### [TASK TO COMPLETE]
Write down every entry below once more, exactly.

====== SUPPLIED INFORMATION ======

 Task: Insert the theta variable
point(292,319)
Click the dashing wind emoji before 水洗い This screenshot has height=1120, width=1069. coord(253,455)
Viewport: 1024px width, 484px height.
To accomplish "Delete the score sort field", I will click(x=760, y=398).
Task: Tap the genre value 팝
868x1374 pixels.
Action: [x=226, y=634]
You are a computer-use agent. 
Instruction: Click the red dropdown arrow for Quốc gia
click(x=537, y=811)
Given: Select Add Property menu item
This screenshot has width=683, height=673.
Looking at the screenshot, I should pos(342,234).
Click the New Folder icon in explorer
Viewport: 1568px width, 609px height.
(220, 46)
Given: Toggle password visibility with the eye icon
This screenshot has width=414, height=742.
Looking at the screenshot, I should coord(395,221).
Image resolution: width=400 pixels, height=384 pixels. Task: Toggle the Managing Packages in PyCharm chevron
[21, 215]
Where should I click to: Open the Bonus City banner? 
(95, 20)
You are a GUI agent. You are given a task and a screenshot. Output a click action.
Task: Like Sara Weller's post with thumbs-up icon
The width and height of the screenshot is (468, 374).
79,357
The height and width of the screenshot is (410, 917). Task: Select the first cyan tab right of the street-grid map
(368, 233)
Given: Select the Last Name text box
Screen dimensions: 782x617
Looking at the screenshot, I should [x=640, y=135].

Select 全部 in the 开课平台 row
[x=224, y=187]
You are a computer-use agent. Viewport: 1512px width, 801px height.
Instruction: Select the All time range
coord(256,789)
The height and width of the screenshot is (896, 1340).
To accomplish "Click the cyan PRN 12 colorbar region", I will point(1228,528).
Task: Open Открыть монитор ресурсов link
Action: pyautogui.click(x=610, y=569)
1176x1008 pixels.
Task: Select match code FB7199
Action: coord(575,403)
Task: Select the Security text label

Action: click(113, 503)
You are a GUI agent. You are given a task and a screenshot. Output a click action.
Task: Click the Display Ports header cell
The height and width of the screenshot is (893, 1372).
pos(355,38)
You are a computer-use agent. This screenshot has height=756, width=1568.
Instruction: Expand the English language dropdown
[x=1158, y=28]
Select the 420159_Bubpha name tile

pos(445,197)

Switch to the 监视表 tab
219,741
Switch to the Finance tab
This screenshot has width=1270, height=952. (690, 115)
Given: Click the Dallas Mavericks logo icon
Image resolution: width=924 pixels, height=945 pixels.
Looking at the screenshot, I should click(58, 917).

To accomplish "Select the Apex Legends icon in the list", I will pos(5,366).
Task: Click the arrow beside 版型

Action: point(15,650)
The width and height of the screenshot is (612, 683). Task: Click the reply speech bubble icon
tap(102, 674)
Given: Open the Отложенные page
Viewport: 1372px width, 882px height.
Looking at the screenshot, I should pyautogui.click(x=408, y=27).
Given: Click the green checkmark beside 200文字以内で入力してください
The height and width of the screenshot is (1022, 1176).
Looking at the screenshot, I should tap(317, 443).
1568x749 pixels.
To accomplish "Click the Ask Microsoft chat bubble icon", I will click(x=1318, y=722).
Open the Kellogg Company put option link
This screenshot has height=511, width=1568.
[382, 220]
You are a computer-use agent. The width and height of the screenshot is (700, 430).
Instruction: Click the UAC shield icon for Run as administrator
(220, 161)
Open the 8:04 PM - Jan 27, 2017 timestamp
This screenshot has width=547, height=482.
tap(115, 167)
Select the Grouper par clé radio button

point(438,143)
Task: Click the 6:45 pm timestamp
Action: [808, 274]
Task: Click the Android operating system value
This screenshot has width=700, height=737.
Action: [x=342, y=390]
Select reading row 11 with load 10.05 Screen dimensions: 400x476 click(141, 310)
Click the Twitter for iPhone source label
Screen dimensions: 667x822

======

### [EXERCISE SOLUTION]
 Task: Insert the theta variable
point(292,319)
Click the dashing wind emoji before 水洗い This screenshot has height=1120, width=1069. coord(253,455)
Viewport: 1024px width, 484px height.
To accomplish "Delete the score sort field", I will click(x=760, y=398).
Task: Tap the genre value 팝
868x1374 pixels.
Action: [x=226, y=634]
You are a computer-use agent. 
Instruction: Click the red dropdown arrow for Quốc gia
click(x=537, y=811)
Given: Select Add Property menu item
This screenshot has width=683, height=673.
Looking at the screenshot, I should pos(342,234).
Click the New Folder icon in explorer
Viewport: 1568px width, 609px height.
(220, 46)
Given: Toggle password visibility with the eye icon
This screenshot has width=414, height=742.
Looking at the screenshot, I should coord(395,221).
Image resolution: width=400 pixels, height=384 pixels. Task: Toggle the Managing Packages in PyCharm chevron
[21, 215]
Where should I click to: Open the Bonus City banner? 
(95, 20)
You are a GUI agent. You are given a task and a screenshot. Output a click action.
Task: Like Sara Weller's post with thumbs-up icon
The width and height of the screenshot is (468, 374).
79,357
The height and width of the screenshot is (410, 917). Task: Select the first cyan tab right of the street-grid map
(368, 233)
Given: Select the Last Name text box
Screen dimensions: 782x617
Looking at the screenshot, I should [x=640, y=135].

Select 全部 in the 开课平台 row
[x=224, y=187]
You are a computer-use agent. Viewport: 1512px width, 801px height.
Instruction: Select the All time range
coord(256,789)
The height and width of the screenshot is (896, 1340).
To accomplish "Click the cyan PRN 12 colorbar region", I will point(1228,528).
Task: Open Открыть монитор ресурсов link
Action: pyautogui.click(x=610, y=569)
1176x1008 pixels.
Task: Select match code FB7199
Action: coord(575,403)
Task: Select the Security text label

Action: click(113, 503)
You are a GUI agent. You are given a task and a screenshot. Output a click action.
Task: Click the Display Ports header cell
The height and width of the screenshot is (893, 1372).
pos(355,38)
You are a computer-use agent. This screenshot has height=756, width=1568.
Instruction: Expand the English language dropdown
[x=1158, y=28]
Select the 420159_Bubpha name tile

pos(445,197)

Switch to the 监视表 tab
219,741
Switch to the Finance tab
This screenshot has width=1270, height=952. (690, 115)
Given: Click the Dallas Mavericks logo icon
Image resolution: width=924 pixels, height=945 pixels.
Looking at the screenshot, I should click(58, 917).

To accomplish "Select the Apex Legends icon in the list", I will pos(5,366).
Task: Click the arrow beside 版型

Action: point(15,650)
The width and height of the screenshot is (612, 683). Task: Click the reply speech bubble icon
tap(102, 674)
Given: Open the Отложенные page
Viewport: 1372px width, 882px height.
Looking at the screenshot, I should pyautogui.click(x=408, y=27).
Given: Click the green checkmark beside 200文字以内で入力してください
The height and width of the screenshot is (1022, 1176).
Looking at the screenshot, I should tap(317, 443).
1568x749 pixels.
To accomplish "Click the Ask Microsoft chat bubble icon", I will click(x=1318, y=722).
Open the Kellogg Company put option link
This screenshot has height=511, width=1568.
[382, 220]
You are a computer-use agent. The width and height of the screenshot is (700, 430).
Instruction: Click the UAC shield icon for Run as administrator
(220, 161)
Open the 8:04 PM - Jan 27, 2017 timestamp
This screenshot has width=547, height=482.
tap(115, 167)
Select the Grouper par clé radio button

point(438,143)
Task: Click the 6:45 pm timestamp
Action: [808, 274]
Task: Click the Android operating system value
This screenshot has width=700, height=737.
Action: [x=342, y=390]
Select reading row 11 with load 10.05 Screen dimensions: 400x476 click(141, 310)
Click the Twitter for iPhone source label
Screen dimensions: 667x822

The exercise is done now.